Please copy every line of the data in which the string "agent" appears.

[Dataset items]
◆ ◆ ◆ ◆ ◆
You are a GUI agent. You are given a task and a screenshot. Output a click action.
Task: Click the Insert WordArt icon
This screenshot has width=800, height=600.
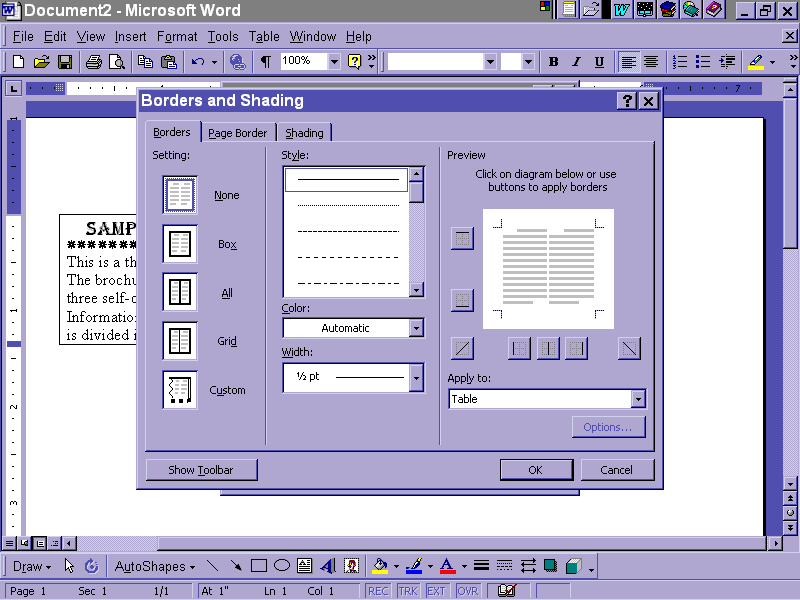(x=327, y=566)
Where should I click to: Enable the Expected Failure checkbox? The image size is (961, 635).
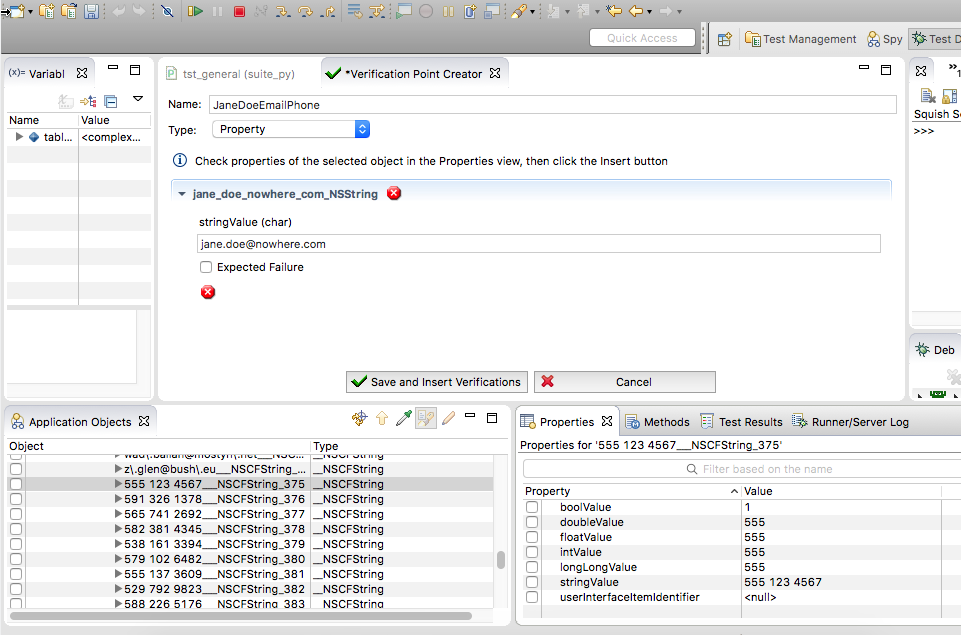[x=206, y=267]
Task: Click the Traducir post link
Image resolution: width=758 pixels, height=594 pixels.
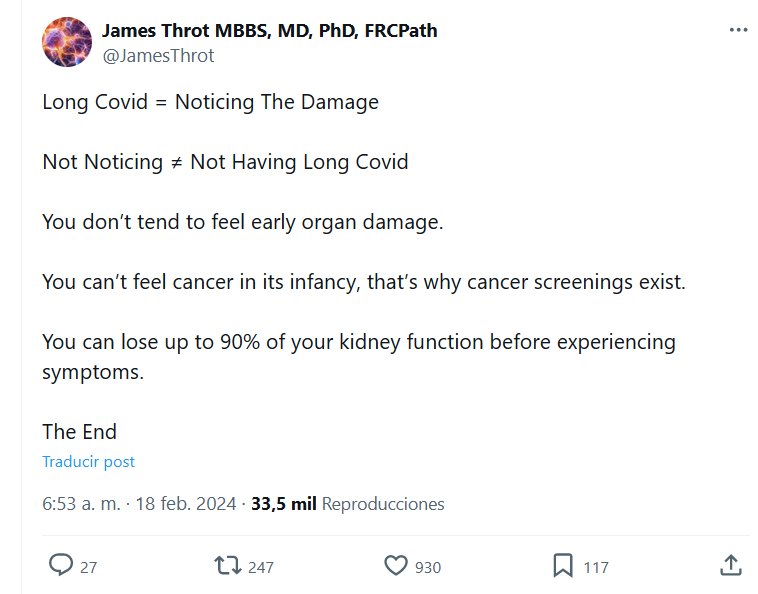Action: point(88,462)
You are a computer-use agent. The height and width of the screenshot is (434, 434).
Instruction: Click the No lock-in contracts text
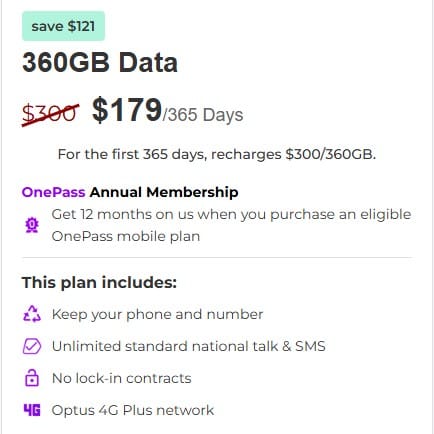122,378
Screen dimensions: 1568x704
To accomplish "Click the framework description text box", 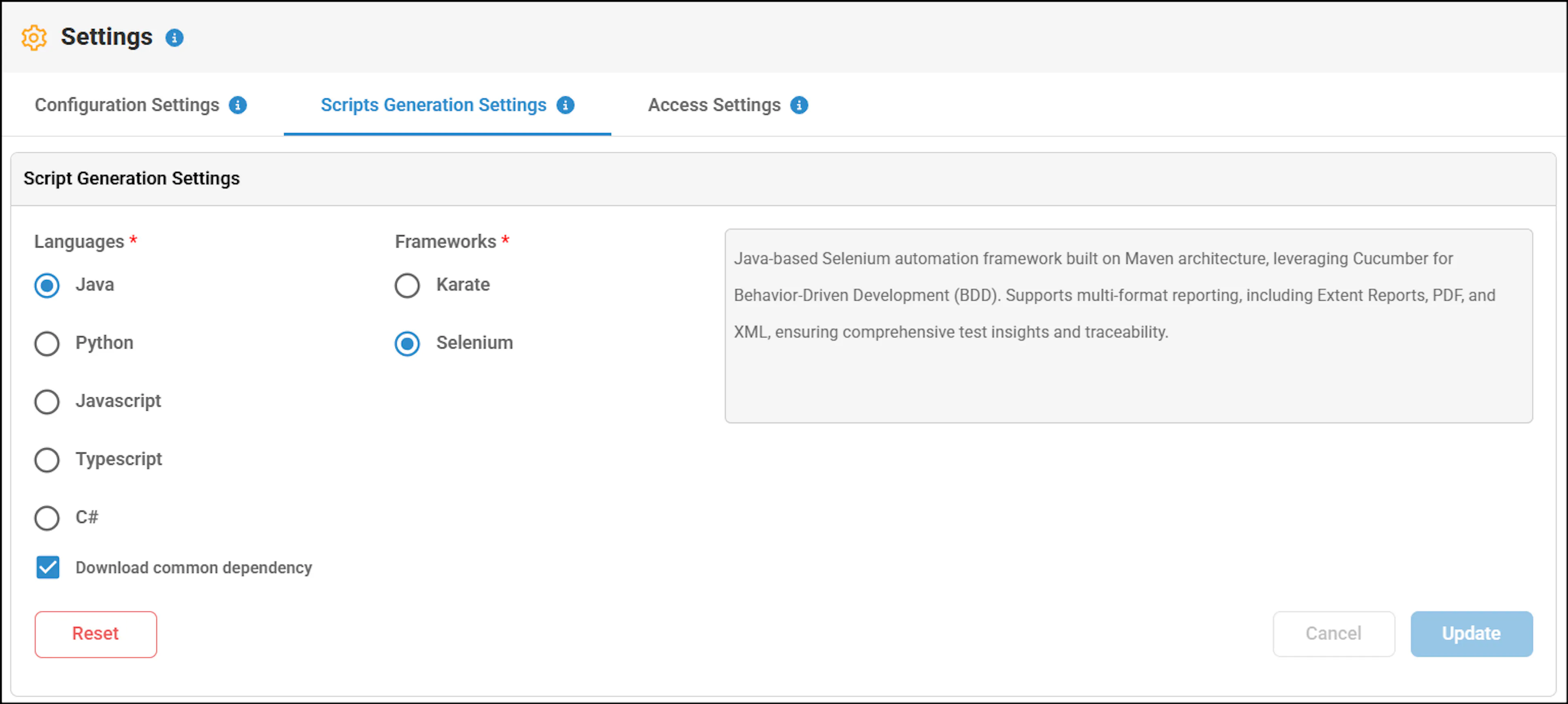I will point(1129,326).
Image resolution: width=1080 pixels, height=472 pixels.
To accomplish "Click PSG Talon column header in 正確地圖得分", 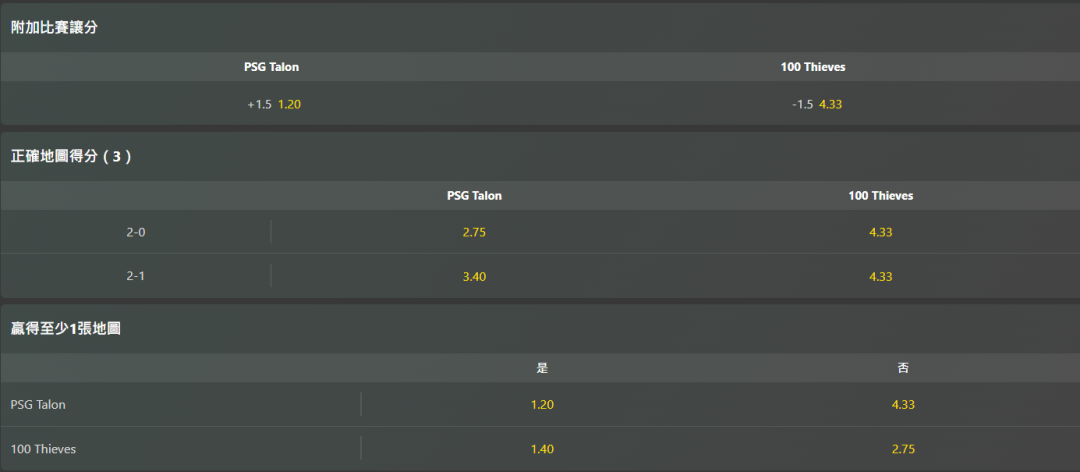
◆ ◆ ◆ ◆ ◆
__Response to the exercise__:
You are a GUI agent. You are given a task and a screenshot. Output a click action.
You are a computer-use agent. The height and width of the screenshot is (434, 434).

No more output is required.